You’re making it easy for yourself by choosing fields that are very common, like id and date. Let me yank some fields from our database that belongs to the invoice table.
gateway_txn_id
pay_to_accept_quote
entity_id
delivery_small_print
tax_exemption_code
claim_tax_back
But yes, most of the others do make sense. Of course that’s because this domain is so well known by everyone. Other domains could be more obscure.
The “foreseeable future” is hard to determine, there’s no doubt about this
Perhaps you can look at the previous 5 years of the code-base to get a picture of how it will evolve in the future. Just a thought, I’m assuming there is research about this topic already, to track changes and then extrapolate future changes. You could also analyze change requests, and how they change over time.

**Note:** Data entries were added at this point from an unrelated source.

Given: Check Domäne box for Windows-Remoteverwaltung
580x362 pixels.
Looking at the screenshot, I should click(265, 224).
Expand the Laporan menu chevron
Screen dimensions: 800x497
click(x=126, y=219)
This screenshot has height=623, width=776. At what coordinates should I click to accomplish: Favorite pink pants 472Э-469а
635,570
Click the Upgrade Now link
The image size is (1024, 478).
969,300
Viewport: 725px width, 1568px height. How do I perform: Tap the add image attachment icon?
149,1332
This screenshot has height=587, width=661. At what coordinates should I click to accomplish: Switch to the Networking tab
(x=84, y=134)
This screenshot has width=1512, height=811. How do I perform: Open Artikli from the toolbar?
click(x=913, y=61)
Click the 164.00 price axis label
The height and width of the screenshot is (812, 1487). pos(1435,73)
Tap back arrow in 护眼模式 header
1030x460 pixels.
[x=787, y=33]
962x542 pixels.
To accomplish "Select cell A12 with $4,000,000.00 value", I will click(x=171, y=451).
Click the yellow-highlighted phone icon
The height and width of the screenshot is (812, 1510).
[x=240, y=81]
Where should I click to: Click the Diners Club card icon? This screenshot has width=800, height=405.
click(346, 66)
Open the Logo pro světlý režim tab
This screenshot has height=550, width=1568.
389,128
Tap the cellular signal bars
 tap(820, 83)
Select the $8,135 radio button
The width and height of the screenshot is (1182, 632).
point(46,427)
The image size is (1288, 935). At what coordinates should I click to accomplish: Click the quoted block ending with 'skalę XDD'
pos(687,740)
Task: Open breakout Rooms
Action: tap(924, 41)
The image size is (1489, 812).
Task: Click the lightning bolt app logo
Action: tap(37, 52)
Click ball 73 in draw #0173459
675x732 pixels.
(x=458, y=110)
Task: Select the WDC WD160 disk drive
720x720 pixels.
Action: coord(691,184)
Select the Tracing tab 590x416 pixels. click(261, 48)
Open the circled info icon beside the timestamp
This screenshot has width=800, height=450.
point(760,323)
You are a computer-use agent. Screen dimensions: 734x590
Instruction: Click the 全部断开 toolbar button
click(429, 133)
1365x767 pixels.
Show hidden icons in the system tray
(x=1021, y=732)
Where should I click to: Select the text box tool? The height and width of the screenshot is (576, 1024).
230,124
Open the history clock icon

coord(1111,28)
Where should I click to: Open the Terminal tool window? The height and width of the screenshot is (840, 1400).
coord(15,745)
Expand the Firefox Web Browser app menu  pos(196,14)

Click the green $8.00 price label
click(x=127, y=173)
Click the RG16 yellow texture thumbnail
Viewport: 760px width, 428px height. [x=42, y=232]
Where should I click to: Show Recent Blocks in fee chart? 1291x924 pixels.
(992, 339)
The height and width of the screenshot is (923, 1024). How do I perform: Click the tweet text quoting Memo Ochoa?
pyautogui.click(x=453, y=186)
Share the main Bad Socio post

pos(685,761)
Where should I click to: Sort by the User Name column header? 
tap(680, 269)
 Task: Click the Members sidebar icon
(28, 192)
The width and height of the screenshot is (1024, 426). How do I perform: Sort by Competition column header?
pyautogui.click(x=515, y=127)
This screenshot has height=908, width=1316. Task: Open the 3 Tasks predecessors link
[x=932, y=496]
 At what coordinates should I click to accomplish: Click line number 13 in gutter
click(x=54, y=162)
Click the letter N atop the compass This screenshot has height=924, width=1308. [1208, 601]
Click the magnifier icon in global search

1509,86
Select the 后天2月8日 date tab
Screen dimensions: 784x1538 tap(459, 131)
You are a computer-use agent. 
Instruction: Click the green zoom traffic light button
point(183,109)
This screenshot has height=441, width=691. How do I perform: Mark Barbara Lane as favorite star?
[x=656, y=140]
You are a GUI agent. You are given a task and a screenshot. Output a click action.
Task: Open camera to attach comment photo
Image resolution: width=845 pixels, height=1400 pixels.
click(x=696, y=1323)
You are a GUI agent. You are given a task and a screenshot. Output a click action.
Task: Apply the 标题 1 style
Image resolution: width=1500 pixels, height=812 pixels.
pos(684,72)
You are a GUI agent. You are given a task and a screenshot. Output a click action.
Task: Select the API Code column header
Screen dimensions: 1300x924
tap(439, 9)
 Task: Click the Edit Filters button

As a counterpoint, the latter is a lot more easier to understand at a glance, while the former requires at least a closer inspection to understand.
Maybe a good intermediate would be:
let print_invoice_summary (inv : Invoice.t) =
let module I = Invoice_ID in
let module D = Date in
printf "invoice #%s %s: %s\n"
(I.to_string inv.id)
(D.to_string inv.creation_date)
inv.description
which IMO makes it easier to see that the function simply converts its arguments to strings and prints them.
(obviously, for the context of such a simple function this might be overkill, but I’ve found such local module aliases to be of much help in more complex functions where verbose module names can make the program harder to parse through).
Maybe for this particular (toy) example, but in a larger project, well chosen module aliases can help in forming a common language for concisely talking about the domain.
It likely comes down to coding-style preference, this feels closer to the lisp-style development philosophy, where you write simple code to express complex concepts by extending your primitives to be targeted to the domain you’re working in. (in the case of lisp, this is more a necessity, because you don’t have types to guard-rail you, but I still find it nice to adopt in OCaml projects).